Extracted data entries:
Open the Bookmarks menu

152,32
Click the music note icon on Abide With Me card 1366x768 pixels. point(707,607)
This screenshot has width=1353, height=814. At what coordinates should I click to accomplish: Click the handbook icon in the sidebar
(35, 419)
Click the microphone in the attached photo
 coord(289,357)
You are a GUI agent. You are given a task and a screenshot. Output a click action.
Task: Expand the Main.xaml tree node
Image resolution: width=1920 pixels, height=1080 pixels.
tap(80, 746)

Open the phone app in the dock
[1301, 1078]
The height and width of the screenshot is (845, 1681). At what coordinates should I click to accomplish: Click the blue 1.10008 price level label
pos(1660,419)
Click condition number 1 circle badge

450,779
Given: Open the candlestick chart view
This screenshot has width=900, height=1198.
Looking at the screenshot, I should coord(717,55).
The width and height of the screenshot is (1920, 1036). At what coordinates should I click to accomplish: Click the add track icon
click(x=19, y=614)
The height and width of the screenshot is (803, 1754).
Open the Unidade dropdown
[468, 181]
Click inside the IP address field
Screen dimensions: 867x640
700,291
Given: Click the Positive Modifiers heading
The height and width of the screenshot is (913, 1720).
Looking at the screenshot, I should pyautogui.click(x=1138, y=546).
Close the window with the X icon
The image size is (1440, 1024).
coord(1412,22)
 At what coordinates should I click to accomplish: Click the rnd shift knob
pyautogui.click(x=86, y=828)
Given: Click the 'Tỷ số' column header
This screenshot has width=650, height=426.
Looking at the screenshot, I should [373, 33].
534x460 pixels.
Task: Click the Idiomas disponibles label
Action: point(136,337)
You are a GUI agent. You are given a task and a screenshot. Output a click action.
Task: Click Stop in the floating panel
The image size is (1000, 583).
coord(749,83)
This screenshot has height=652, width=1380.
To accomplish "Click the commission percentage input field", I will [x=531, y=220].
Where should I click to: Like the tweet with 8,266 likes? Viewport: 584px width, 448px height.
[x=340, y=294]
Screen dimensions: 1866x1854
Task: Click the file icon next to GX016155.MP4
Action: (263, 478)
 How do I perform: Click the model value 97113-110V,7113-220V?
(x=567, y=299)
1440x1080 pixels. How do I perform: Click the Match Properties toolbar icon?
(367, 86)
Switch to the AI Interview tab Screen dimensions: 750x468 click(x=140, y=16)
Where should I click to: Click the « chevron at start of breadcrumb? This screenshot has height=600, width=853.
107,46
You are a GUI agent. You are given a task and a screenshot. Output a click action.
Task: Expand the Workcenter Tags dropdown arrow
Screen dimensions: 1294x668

Objective: Write every line of the records above as a JSON list of strings, with one string per line and no blank lines.

Task result:
[
  "Open the Bookmarks menu",
  "152,32",
  "Click the music note icon on Abide With Me card 1366x768 pixels. point(707,607)",
  "This screenshot has width=1353, height=814. At what coordinates should I click to accomplish: Click the handbook icon in the sidebar",
  "(35, 419)",
  "Click the microphone in the attached photo",
  " coord(289,357)",
  "You are a GUI agent. You are given a task and a screenshot. Output a click action.",
  "Task: Expand the Main.xaml tree node",
  "Image resolution: width=1920 pixels, height=1080 pixels.",
  "tap(80, 746)",
  "Open the phone app in the dock",
  "[1301, 1078]",
  "The height and width of the screenshot is (845, 1681). At what coordinates should I click to accomplish: Click the blue 1.10008 price level label",
  "pos(1660,419)",
  "Click condition number 1 circle badge",
  "450,779",
  "Given: Open the candlestick chart view",
  "This screenshot has width=900, height=1198.",
  "Looking at the screenshot, I should coord(717,55).",
  "The width and height of the screenshot is (1920, 1036). At what coordinates should I click to accomplish: Click the add track icon",
  "click(x=19, y=614)",
  "The height and width of the screenshot is (803, 1754).",
  "Open the Unidade dropdown",
  "[468, 181]",
  "Click inside the IP address field",
  "Screen dimensions: 867x640",
  "700,291",
  "Given: Click the Positive Modifiers heading",
  "The height and width of the screenshot is (913, 1720).",
  "Looking at the screenshot, I should pyautogui.click(x=1138, y=546).",
  "Close the window with the X icon",
  "The image size is (1440, 1024).",
  "coord(1412,22)",
  " At what coordinates should I click to accomplish: Click the rnd shift knob",
  "pyautogui.click(x=86, y=828)",
  "Given: Click the 'Tỷ số' column header",
  "This screenshot has width=650, height=426.",
  "Looking at the screenshot, I should [373, 33].",
  "534x460 pixels.",
  "Task: Click the Idiomas disponibles label",
  "Action: point(136,337)",
  "You are a GUI agent. You are given a task and a screenshot. Output a click action.",
  "Task: Click Stop in the floating panel",
  "The image size is (1000, 583).",
  "coord(749,83)",
  "This screenshot has height=652, width=1380.",
  "To accomplish \"Click the commission percentage input field\", I will [x=531, y=220].",
  "Where should I click to: Like the tweet with 8,266 likes? Viewport: 584px width, 448px height.",
  "[x=340, y=294]",
  "Screen dimensions: 1866x1854",
  "Task: Click the file icon next to GX016155.MP4",
  "Action: (263, 478)",
  " How do I perform: Click the model value 97113-110V,7113-220V?",
  "(x=567, y=299)",
  "1440x1080 pixels. How do I perform: Click the Match Properties toolbar icon?",
  "(367, 86)",
  "Switch to the AI Interview tab Screen dimensions: 750x468 click(x=140, y=16)",
  "Where should I click to: Click the « chevron at start of breadcrumb? This screenshot has height=600, width=853.",
  "107,46",
  "You are a GUI agent. You are given a task and a screenshot. Output a click action.",
  "Task: Expand the Workcenter Tags dropdown arrow",
  "Screen dimensions: 1294x668"
]